CagA inhibits TGF-β-induced transcriptional activation. CagA was co-transfected into AGS cells with SBE4-Luc (A), 3TP-Lux (B). Mutant CagA (ABccc) was co-transfected into AGS cells with SBE4-Luc (C), 3TP-Lux (D). Luciferase activity was measured after 16 h of TGF-β1 stimulation. Data shown are the mean ± SD of three separate experiments. *p<0.05, **p<0.01.

Fig. 3

CagA inhibits Smad transcriptional activity and interacts with Smad proteins. (A) AGS cells were cotransfected with GAL4 fusion constructs together with G5E1b-Lux in the presence or absence of CagA. Cells were treated with or without TGF-β1 for 16 h. Cell lysates were analyzed for luciferase activity.

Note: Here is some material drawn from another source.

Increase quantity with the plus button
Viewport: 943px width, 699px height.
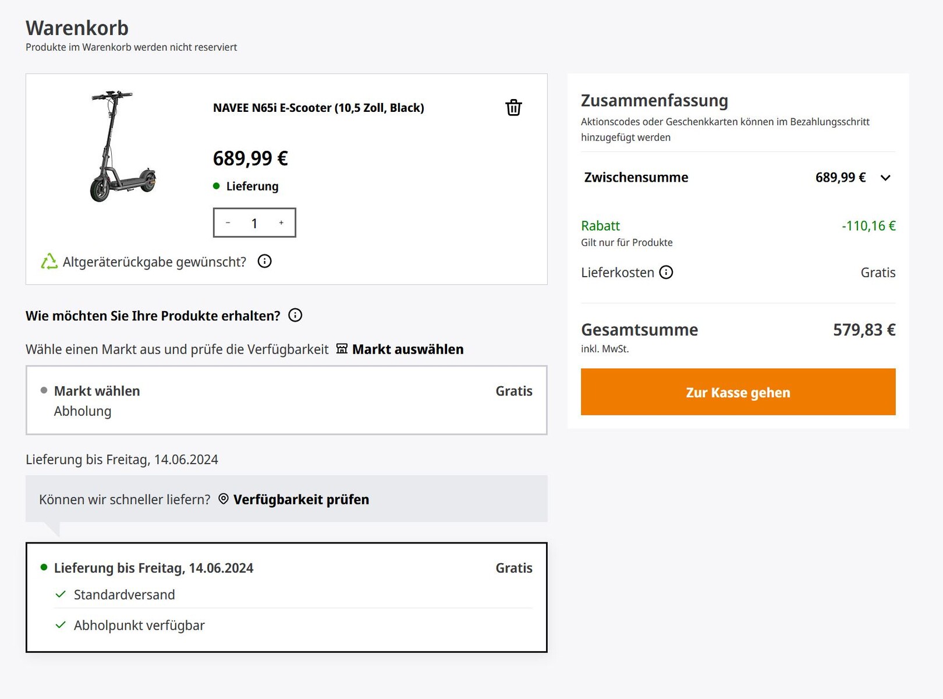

Data shown are the mean ± SD of three separate experiments. *p<0.05 compared to Gal4DBD. **p<0.05 compared to Gal4-Smad. (B) HEK293T cells were transfected with HA-tagged CagA and Flag-tagged Smad2, Smad3 or Smad4. Protein lysates were immunoprecipitated with anti-HA and immunoblotted with anti-Flag antibody. (C) HEK293T cells were transfected with Flag-tagged Smad3 and HA-tagged CagA. CagA was detected in Smad3 immunoprecipitates and vice versa.

Fig. 4

CagA interacts with MH2 domain of Smad3. (A) Schematic drawings of Smad3 truncation mutants. (B) HEK293T cells were transfected with Flag-Smad3 deletion mutants and with HA-CagA. Cell lysates were immunoprecipitated with anti-HA antibody and immunoblotted with anti-Flag antibody.

Fig. 5

CagA inhibits TGF-β-induced nuclear translocation of Smad3 and formation of Smad3-Smad4 complexes. (A) AGS cells transfected with HA-tagged CagA were treated with TGF-β1 for 1 h. Cell lysates were analyzed by immunoblotting. (B) AGS cells were transfected with Flag-Smad3 and HA-CagA, and then treated TGF-β1 for 1 h. Cells were fixed in 4% PFA, and then stained with anti-Flag or anti-HA antibody followed by Alexa Fluor goat anti-mouse or anti-rabbit IgG. (C) AGS cells were transfected with HA-CagA, and treated TGF-β1 for 1 h. Cell lysates were subjected to immunoprecipitation using anti-Smad3 antibody, followed by immunoblotting with anti-Smad4 antibody.

Fig. 6

CagA antagonizes TGF-β-induced expression of target genes. AGS cells were transfected with HA-CagA, and then treated TGF-β1 for 8 h. Total RNA was isolated and the mRNA expression was analyzed by RT-PCR. (A) CagA represses TGF-β-induced expression of PAI-1, fibronectin, Id1 and Smad7. (B) CagA abrogates TGF-β-induced suppression of IL-8, and chemokines CXCL1, CXCL2 and CXCL3. (C) Schematic summary to explain repressed TGF-β, which is pivotal cancer-suppressive cytokine, through Smads interaction with H. pylori CagA, can be responsible for H. pylori-associated gastritis as well as gastric cancer.